La reina bajó siendo flanqueada por su esposo y su cuñado. Los tres avanzaron hacia el interior de una hermosa residencia en donde dos nuevas mujeres los recibieron, pero sin mostrar ninguna otra reverencia aparte de una tierna sonrisa.
—Se me hace una increíble falta de respeto que te traten así. Eres la reina de la tierra más próspera, mínimo te deben una inclinación de respeto —Hiluzan susurró sobre el hombro de su esposa.
—¿De verdad crees que harán eso? Soy la reina de la tierra que castiga sus creencias y libertades con la muerte. Agradezco que me estén tratando bien en lugar de torturarme.

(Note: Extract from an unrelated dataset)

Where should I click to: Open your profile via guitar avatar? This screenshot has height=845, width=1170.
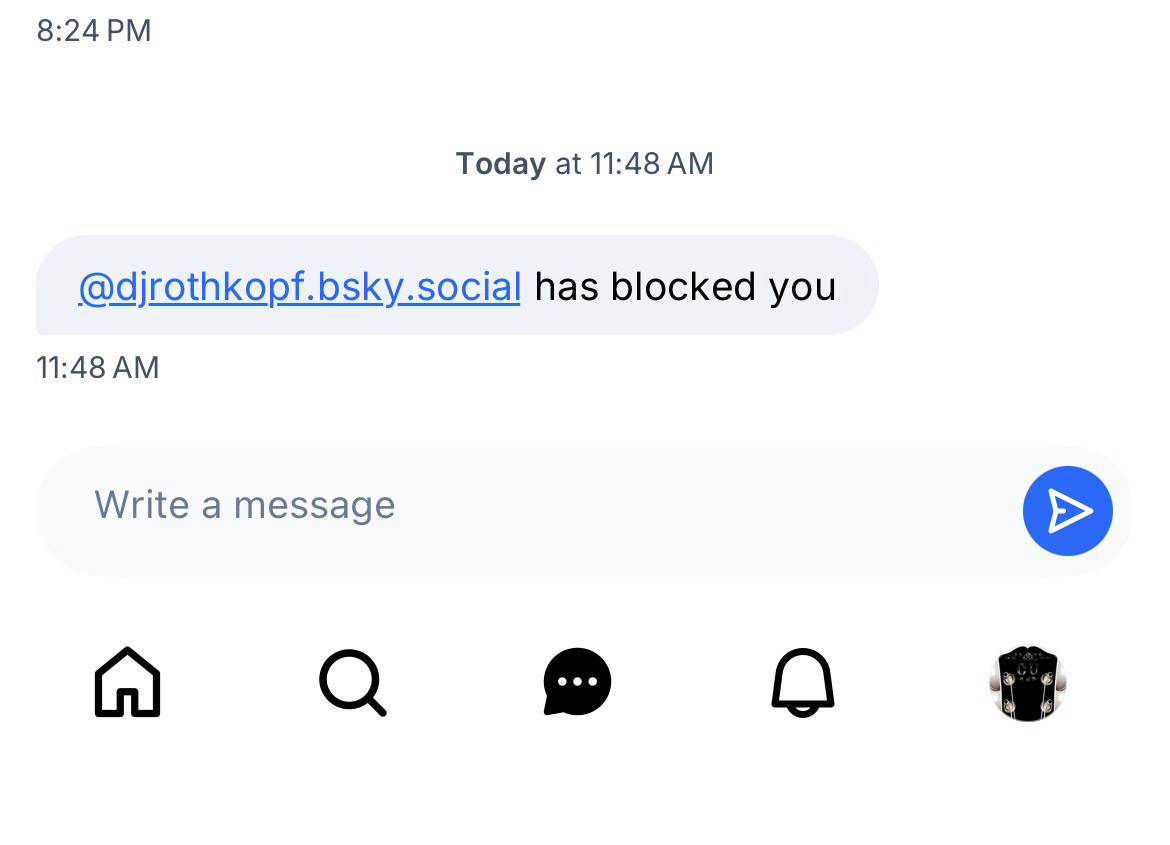click(1027, 682)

—Majestad —una tercera mujer, de un poco más edad que las otras dos, llegó a su encuentro—. Es un gusto poder recibirla. Bienvenida al pabellón de la Cámara Dorada. Acompáñeme por aquí, por favor —pero antes de que Hiluzan e Hidran pudieran dar un solo paso, la bruja levantó su mano—. Sola.
—Eso sí que no —Hiluzan se pegó al cuerpo de su esposa—. A donde ella vaya, nosotros la seguiremos.
—Encubrir tu falocracia bajo el velo de la protección debería ser considerado un acto vulgar. Incluso para un rey —le espetó la bruja.
—Ellos han venido para protegerme —Arkansa todavía pudo recurrir a la poca valentía que le quedaba—. Nunca intentó faltarles al respeto.
—Una cosa es protección, joven reina, y otra muy diferente fingir para impresionar. Somos brujos, ¿cuánto tiempo cree que nos tomaría despedazar a su consorte utilizando nuestras artes negras? ¿Aun te crees capaz de protegerla, rey?
—Hiluzan, estaré bien —Arkansa se giró hacia su marido.
—No te voy a dejar sola. Podrían lastimarte.
—Créeme que si esas fueran sus intenciones, ya lo habrían hecho. ¿Recuerdas lo que te dije hace unas semanas? No siento que quieran lastimarme.
—Por Ghirán, ¿cómo puedes estar segura de eso?
«Porque yo siento lo que ellos sienten. Soy como ellos. Soy una de ellos».